Provided records -
************
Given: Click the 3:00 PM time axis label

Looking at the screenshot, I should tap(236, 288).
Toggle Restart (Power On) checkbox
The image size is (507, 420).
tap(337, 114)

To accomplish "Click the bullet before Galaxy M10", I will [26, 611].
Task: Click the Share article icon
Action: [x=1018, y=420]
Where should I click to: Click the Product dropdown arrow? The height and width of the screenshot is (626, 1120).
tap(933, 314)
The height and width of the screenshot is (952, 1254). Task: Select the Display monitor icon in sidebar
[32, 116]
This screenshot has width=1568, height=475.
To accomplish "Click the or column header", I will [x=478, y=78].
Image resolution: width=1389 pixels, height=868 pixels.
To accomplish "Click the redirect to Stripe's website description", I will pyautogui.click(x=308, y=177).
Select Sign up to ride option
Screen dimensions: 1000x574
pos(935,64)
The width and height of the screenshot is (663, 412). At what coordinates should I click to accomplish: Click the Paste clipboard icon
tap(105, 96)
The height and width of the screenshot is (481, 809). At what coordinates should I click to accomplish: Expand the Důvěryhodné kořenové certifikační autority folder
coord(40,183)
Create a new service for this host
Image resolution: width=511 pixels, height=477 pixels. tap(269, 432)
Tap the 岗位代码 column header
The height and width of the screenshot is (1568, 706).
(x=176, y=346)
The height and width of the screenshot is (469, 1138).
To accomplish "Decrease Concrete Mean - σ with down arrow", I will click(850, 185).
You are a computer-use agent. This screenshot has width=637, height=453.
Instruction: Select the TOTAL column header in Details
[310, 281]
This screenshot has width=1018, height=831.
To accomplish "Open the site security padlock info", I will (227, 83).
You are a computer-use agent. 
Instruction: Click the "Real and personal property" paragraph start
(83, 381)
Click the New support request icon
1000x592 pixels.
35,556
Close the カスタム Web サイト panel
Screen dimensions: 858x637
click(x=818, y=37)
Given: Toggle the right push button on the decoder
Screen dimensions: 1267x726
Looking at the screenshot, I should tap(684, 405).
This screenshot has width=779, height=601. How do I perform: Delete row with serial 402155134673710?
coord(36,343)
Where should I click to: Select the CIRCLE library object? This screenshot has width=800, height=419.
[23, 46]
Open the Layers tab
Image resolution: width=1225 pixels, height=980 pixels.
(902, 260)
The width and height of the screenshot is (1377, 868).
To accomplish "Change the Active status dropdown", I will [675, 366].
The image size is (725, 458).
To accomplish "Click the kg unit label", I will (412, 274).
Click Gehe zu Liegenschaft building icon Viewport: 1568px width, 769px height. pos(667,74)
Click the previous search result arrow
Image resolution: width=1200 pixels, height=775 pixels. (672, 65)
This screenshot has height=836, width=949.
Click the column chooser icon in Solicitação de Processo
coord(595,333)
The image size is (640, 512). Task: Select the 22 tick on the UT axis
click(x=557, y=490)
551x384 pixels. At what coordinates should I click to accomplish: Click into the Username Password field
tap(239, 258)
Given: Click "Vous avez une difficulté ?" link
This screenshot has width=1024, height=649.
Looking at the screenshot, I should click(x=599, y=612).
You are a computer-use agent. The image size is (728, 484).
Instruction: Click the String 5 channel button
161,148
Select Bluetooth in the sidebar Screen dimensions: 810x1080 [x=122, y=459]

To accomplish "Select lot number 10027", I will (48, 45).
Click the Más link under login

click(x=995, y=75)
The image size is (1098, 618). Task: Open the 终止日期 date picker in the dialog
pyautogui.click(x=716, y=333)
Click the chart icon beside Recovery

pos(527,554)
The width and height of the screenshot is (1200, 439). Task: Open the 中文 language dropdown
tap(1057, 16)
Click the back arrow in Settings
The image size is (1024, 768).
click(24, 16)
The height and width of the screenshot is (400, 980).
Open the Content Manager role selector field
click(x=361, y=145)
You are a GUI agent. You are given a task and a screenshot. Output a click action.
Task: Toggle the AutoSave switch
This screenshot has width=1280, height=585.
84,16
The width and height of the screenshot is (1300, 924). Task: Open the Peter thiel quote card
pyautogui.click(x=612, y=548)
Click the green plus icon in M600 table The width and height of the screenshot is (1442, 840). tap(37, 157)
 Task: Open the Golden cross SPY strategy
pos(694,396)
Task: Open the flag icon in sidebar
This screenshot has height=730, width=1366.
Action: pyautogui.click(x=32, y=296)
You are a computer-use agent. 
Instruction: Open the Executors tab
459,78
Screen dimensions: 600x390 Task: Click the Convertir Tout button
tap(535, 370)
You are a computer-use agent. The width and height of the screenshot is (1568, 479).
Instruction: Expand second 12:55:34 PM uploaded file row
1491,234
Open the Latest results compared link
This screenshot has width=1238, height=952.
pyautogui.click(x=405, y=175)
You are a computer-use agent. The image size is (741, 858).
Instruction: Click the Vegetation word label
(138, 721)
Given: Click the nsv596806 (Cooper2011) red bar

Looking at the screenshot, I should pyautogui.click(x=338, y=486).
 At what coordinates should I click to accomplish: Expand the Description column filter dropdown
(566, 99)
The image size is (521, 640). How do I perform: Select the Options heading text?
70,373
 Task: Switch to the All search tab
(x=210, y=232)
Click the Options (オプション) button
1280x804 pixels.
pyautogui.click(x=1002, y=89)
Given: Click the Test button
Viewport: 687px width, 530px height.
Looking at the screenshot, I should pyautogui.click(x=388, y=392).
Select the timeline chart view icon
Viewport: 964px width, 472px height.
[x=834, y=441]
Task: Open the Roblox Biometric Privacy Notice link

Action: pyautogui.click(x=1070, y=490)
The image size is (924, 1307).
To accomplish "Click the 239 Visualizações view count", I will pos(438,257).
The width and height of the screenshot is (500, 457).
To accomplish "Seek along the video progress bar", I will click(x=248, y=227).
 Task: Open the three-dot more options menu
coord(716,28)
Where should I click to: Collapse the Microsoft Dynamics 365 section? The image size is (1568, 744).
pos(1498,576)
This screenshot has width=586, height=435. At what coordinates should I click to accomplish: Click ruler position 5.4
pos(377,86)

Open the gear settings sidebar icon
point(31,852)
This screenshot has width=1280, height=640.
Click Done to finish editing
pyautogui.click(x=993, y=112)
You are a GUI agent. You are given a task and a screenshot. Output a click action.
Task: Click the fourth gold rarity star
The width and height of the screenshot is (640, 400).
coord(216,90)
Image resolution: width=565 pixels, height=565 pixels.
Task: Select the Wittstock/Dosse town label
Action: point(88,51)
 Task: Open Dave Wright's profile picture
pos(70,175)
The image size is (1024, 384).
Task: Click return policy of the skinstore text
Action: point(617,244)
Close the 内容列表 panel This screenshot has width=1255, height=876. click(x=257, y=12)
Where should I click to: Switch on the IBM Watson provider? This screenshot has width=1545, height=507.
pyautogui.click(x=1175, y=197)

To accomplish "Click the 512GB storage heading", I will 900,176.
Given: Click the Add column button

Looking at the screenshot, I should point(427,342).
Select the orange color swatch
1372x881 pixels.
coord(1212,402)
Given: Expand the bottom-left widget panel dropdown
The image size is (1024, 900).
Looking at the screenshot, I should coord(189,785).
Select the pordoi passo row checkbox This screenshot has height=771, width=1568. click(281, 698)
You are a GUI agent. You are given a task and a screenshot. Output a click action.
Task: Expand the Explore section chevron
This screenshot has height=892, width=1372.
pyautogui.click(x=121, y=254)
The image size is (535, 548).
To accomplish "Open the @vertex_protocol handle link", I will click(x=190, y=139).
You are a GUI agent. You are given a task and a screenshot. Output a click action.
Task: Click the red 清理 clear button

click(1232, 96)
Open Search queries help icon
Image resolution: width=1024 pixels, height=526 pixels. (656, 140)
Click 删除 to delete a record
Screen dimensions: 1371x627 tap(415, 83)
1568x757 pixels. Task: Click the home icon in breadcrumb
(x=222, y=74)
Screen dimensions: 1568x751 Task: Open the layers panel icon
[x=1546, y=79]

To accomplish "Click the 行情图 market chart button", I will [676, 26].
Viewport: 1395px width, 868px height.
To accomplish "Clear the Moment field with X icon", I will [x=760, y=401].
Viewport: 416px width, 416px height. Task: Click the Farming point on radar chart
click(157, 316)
************
Work to complete -
Report back every line of the entries in which "Close" occurs.

Solution -
Close the カスタム Web サイト panel
Close the 内容列表 panel This screenshot has width=1255, height=876. click(x=257, y=12)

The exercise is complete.